Some Foolish Opinions Of Lawyers Concerning The Making Of Lawes

6. Seeing then all Lawes, written, and unwritten, have their Authority, and force, from the Will of the Common-wealth; that is to say, from the Will of the Representative; which in a Monarchy is the Monarch, and in other Common-wealths the Soveraign Assembly; a man may wonder from whence proceed such opinions, as are found in the Books of Lawyers of eminence in severall Common-wealths, directly, or by consequence making the Legislative Power depend on private men, or subordinate Judges. As for example, "That the Common Law, hath no Controuler but the Parlament;" which is true onely where a Parlament has the Soveraign Power, and cannot be assembled, nor dissolved, but by their own discretion. For if there be a right in any else to dissolve them, there is a right also to controule them, and consequently to controule their controulings. And if there be no such right, then the Controuler of Lawes is not Parlamentum, but Rex In Parlamento.

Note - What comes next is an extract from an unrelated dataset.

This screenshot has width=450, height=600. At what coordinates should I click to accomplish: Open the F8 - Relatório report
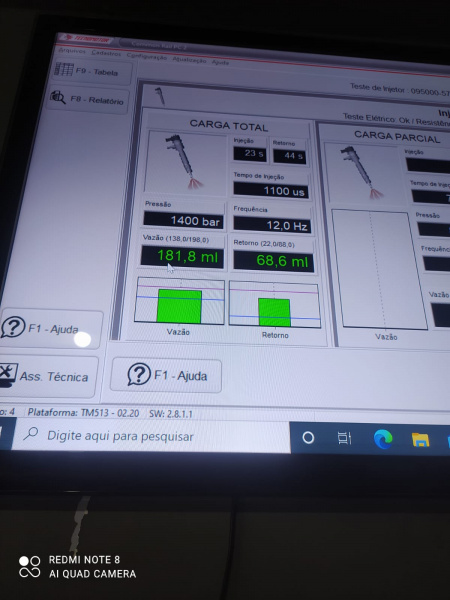click(x=88, y=99)
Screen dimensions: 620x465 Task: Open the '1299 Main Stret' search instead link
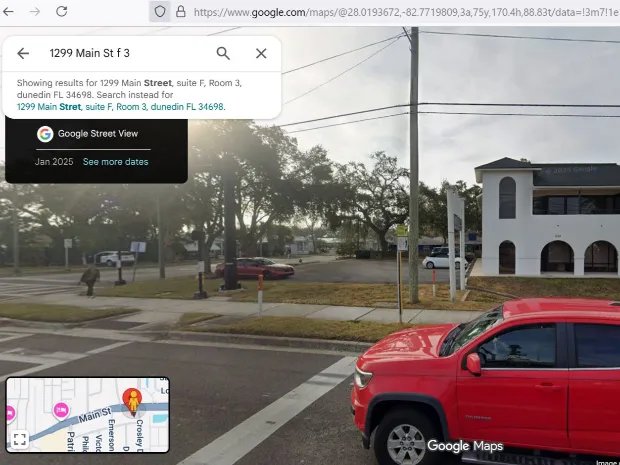point(120,106)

And where a Parlament is Soveraign, if it should assemble never so many, or so wise men, from the Countries subject to them, for whatsoever cause; yet there is no man will believe, that such an Assembly hath thereby acquired to themselves a Legislative Power. Item, that the two arms of a Common-wealth, are Force, and Justice; The First Whereof Is In The King; The Other Deposited In The Hands Of The Parlament. As if a Common-wealth could consist, where the Force were in any hand, which Justice had not the Authority to command and govern.

7. That Law can never be against Reason, our Lawyers are agreed; and that not the Letter,(that is, every construction of it,) but that which is according to the Intention of the Legislator, is the Law. And it is true: but the doubt is, of whose Reason it is, that shall be received for Law. It is not meant of any private Reason; for then there would be as much contradiction in the Lawes, as there is in the Schooles; nor yet (as Sr. Ed, Coke makes it (Sir Edward Coke, upon Littleton Lib.2. Ch.6 fol 97.b),) an Artificiall Perfection of Reason, Gotten By Long Study, Observation, And Experience, (as his was.) For it is possible long study may encrease, and confirm erroneous Sentences: and where men build on false grounds, the more they build, the greater is the ruine; and of those that study, and observe with equall time, and diligence, the reasons and resolutions are, and must remain discordant: and therefore it is not that Juris Prudentia, or wisedome of subordinate Judges; but the Reason of this our Artificiall Man the Common-wealth, and his Command, that maketh Law: And the Common-wealth being in their Representative but one Person, there cannot easily arise any contradiction in the Lawes; and when there doth, the same Reason is able, by interpretation, or alteration, to take it away. In all Courts of Justice, the Soveraign (which is the Person of the Common-wealth,) is he that Judgeth: The subordinate Judge, ought to have regard to the reason, which moved his Soveraign to make such Law, that his Sentence may be according thereunto; which then is his Soveraigns Sentence; otherwise it is his own, and an unjust one.